As a Hewlett-Packard employee, Wozniak originally offered HP the rights to the Apple -1. It declined.

To fund the project Wozniak sold his HP-65 calculator for $500 (£318), while Jobs sold his VW Microbus. 200 units were created in total and 175 sold.

It went on sale in 1976 for $666.66 (around £545) and it was the world’s first low-cost, assembled computer.

With the release of the Apple 2, Jobs and Wozniak wanted to reclaim some of the original boards used in the Apple 1, so they offered trade-in discounts against the new model. The boards which were reclaimed were then destroyed explaining why this product is so rare.

There are approximately 60 Apple 1 computers remaining, with only eight working examples. The Apple Registry has a list of them all.

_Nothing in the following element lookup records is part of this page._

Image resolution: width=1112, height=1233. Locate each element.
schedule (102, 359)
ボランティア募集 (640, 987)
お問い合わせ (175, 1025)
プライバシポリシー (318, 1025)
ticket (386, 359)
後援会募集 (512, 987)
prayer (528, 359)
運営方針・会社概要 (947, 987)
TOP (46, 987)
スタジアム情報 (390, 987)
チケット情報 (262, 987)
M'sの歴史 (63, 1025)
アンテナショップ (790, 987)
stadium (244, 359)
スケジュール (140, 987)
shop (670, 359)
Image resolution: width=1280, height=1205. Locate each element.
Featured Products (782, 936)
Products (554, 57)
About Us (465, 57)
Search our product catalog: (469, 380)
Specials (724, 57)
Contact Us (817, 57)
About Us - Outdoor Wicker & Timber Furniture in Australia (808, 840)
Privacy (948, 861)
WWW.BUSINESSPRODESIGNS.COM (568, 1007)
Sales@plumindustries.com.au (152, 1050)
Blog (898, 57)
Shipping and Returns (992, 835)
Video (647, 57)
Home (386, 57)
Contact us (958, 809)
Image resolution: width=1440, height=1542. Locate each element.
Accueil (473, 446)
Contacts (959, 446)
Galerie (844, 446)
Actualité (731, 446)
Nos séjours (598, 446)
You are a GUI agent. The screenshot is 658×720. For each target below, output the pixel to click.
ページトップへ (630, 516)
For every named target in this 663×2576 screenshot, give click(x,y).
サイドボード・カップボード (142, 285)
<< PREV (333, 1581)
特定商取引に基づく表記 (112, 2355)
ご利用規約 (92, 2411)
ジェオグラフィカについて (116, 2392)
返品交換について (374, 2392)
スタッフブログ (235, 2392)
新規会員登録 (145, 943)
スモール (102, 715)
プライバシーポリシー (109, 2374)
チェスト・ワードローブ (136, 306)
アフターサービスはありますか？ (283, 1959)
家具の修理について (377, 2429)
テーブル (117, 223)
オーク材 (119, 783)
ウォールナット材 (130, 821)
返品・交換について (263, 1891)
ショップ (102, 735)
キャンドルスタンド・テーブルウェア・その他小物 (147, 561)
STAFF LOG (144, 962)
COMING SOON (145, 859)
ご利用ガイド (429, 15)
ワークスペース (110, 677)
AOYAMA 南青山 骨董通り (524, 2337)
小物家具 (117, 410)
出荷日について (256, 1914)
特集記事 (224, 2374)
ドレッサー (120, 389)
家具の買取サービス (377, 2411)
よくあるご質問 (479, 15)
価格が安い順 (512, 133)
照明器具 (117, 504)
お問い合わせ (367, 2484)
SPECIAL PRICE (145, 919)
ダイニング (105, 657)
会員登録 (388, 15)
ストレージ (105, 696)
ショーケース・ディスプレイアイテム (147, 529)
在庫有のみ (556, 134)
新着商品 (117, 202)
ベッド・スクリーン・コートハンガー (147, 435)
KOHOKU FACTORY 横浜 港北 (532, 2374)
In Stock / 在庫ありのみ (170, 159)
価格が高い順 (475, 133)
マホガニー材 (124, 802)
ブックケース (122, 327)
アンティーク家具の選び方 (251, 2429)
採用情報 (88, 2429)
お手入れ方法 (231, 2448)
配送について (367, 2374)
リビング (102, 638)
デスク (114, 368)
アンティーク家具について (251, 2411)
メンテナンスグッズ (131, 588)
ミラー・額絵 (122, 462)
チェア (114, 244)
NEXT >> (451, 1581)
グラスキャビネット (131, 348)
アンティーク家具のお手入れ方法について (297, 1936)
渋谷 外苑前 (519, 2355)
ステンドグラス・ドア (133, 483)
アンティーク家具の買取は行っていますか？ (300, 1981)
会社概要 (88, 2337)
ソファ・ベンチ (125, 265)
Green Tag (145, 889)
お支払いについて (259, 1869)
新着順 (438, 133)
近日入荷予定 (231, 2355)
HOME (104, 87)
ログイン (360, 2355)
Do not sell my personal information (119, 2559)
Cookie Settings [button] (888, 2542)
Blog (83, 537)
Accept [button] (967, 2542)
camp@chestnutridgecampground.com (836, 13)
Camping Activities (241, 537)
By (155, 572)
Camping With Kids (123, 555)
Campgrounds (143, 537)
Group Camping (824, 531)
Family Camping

The auction took place in Boston, Massachusetts, on Tuesday and  the final bid was won by an anonymous businessman who placed his bid online.

The highest price ever paid for an Apple -1 was $905,000 (£575,900) by the Henry Ford museum complex in October 2014.

In May 2015 a box of electronic goods was dropped off at a tech recycling business in Silicon Valley. This box contained a 1976 Apple 1 which was subsequently sold at auction for $200,000. Before chucking out or recycling computers, laptops, mobile phones, software or hardware it’s worth doing a quick Google check to see if they are an older, rarer technology which may fetch you a pound or two.